Author contributions

K Kalantar contributed toward conception, analysis, interpretation of data, drafting and revising, final approval and agreement for publication. R Manzano-Román contributed toward analysis, interpretation of data, drafting and revising, final approval and agreement for publication. E Ghani, R Mansouri and G Hatam contributed toward drafting and revising, final approval and agreement for publication. P Nguewa and S Rashidi contributed toward supervision, conception, analysis, interpretation of data, drafting and revising, final approval and agreement for publication.
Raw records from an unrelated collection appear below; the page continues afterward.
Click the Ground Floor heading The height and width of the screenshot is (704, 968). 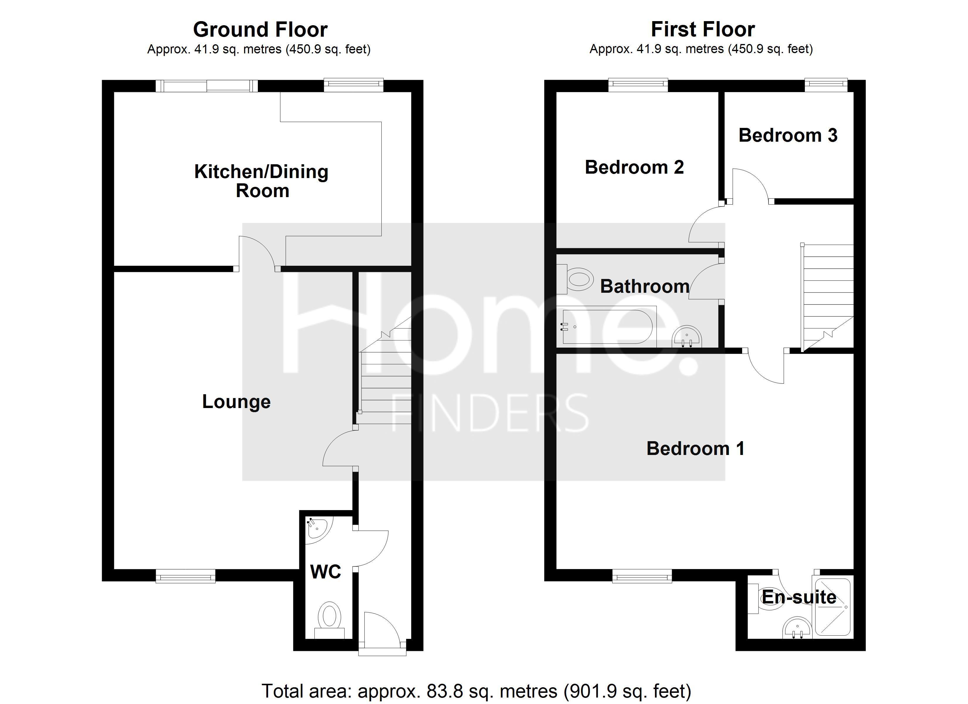(x=260, y=29)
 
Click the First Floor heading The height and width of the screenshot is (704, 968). (x=703, y=29)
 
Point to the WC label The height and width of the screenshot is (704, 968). (x=326, y=572)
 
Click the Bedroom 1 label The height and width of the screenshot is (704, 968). (x=696, y=448)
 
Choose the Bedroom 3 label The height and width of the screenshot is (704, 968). (x=788, y=135)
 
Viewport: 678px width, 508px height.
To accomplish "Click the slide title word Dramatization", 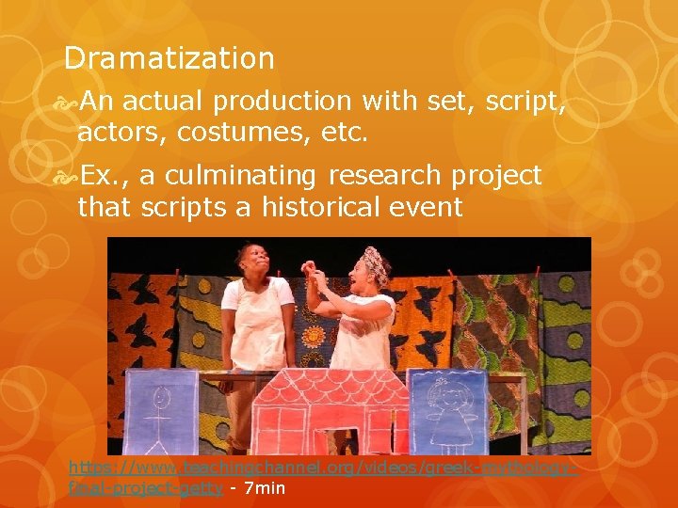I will [169, 58].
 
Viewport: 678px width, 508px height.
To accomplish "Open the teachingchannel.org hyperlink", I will [320, 467].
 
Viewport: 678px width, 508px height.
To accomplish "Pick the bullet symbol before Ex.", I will [69, 176].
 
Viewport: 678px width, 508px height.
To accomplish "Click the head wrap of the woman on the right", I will [376, 262].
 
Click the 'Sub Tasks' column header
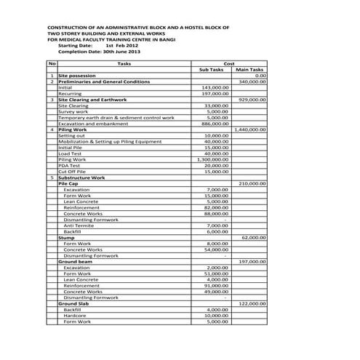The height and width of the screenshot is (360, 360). pos(211,70)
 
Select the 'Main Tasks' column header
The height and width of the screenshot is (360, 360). pos(249,70)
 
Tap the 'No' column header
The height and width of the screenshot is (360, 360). pos(52,64)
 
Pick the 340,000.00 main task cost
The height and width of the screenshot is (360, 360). pos(252,81)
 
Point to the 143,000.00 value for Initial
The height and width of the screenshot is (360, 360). pos(215,87)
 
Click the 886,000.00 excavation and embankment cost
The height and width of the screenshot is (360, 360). pos(215,123)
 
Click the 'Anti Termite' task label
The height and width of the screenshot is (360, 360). pos(79,224)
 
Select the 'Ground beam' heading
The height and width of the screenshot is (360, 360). pos(76,260)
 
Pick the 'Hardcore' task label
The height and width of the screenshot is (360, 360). pos(76,314)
Financial & competing interests disclosure

This work was supported by the National Institute for Medical Research Development (NIMAD), Tehran, Iran (grant number 963564). P Nguewa thanks Fundación La Caixa (LCF/PR/PR13/11080005), Fundación Caja Navarra, Gobierno de Navarra-Salud (12/2017), Fundación Roviralta, Ubesol, Government of Navarre, Laser Ebro, Inversiones Garcilaso de la Vega and COST Actions CA18217 (ENOVAT) and CA18218 for their support. The authors have no other relevant affiliations or financial involvement with any organization or entity with a financial interest in or financial conflict with the subject matter or materials discussed in the manuscript apart from those disclosed.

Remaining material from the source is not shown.